Don’t put off today what you can do next month. Do absolutely fuck all this month and if anyone asks you to do something for them just tell them you are busy…doing fuck all! Well, isn’t that what you Leos normally do anyway each month? Lazy sods.

Watch out! Virgos are going through a vulnerable time of late and things, sadly, just don’t seem to be getting any better. If you have any aspirations to travel – stay at home. If you have any desire to keep to a strict diet – just stay fat! and if you have any motivation whatsoever you will heed this message and give up!

Nothing seems like it will get any better this month and the recent months have been a bit hard on you but here’s the good news…it won’t get any better! Well, what the fuck did you expect from a Dafty horrorscope?

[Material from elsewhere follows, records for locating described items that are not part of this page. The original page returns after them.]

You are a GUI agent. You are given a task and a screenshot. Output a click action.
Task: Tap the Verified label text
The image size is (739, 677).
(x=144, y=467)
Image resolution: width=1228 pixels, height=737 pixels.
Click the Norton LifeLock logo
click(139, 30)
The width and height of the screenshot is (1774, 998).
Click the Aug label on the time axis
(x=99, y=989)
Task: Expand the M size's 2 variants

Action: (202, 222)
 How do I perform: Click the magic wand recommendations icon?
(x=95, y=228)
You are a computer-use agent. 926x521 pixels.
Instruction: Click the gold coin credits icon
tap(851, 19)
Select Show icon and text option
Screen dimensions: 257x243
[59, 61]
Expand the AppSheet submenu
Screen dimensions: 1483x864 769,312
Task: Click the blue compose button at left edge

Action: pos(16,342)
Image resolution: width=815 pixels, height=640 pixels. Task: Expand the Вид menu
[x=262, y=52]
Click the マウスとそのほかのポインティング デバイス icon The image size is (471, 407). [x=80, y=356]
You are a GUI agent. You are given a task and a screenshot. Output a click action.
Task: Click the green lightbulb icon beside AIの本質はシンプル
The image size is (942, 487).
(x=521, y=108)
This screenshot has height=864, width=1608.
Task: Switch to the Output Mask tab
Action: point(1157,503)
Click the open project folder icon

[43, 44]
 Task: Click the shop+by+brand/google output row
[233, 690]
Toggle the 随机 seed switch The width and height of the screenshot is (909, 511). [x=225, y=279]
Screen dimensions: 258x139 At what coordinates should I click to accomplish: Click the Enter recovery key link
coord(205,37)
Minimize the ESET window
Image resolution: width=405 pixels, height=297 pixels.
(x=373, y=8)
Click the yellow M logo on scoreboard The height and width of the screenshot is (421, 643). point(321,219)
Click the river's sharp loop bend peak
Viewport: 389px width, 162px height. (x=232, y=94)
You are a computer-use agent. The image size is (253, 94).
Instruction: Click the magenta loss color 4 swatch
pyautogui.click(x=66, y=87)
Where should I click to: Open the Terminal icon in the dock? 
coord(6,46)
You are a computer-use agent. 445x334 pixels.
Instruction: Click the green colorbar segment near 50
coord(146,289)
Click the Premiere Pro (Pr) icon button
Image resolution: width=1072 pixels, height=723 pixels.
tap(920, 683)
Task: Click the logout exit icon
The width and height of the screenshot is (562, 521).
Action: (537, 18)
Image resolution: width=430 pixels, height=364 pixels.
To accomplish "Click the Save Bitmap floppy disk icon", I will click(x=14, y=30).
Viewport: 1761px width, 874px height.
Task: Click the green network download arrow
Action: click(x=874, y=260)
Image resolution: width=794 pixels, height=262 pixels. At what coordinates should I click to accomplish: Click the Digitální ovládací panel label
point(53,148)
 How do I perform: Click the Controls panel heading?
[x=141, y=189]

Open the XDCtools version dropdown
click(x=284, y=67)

For those who keep wishing on stars here’s something to think about: things in life that are shiny won’t come to you – you need to get out there and grasp all that heavenly glory by yourselves. Stop waiting on someone else to come and bail you out of your miserable life and get a fucking grip!

Sagittarius’ should be changed to SADittarius this month because boy, are you in for a sucker of a time in September. Do you have debt? Then expect more debt. Are you in a bad relationship? Then expect your relationship to get worse and even if you do move from one relationship to another you will find the first one was better. They say the better the devil you know, eh?

Surfing the net for that all-elusive lover online won’t hide the fact that your offline love life sucks more than a thirsty leach in the Amazonian jungle. Clicking a few buttons on your keyboard won’t help you with your present love life right now. It is time to get real and realize that it is not your partner or you future partner’s behaviour that is out of line but yours. Wise up or stay single.

Exhausted by all the hooha last month? Well get ready for more torment and deceit my friends of the Aquarius sign. You are on to plumbs this month if you think the stars are going to be kind to you. They won’t so stop griping, moaning and slouching about your house hoping that things will turn around for you because they simply won’t. Not this month or the months ahead.

Surrender everything this month and just pack yourself away for the winter months ahead. Pisces will seem like the tide is against you and quite rightly so. What have you done lately or in the past, for that matter, that has helped you or mankind? Nothing, so stop whinging when things go against you and lighten up a bit.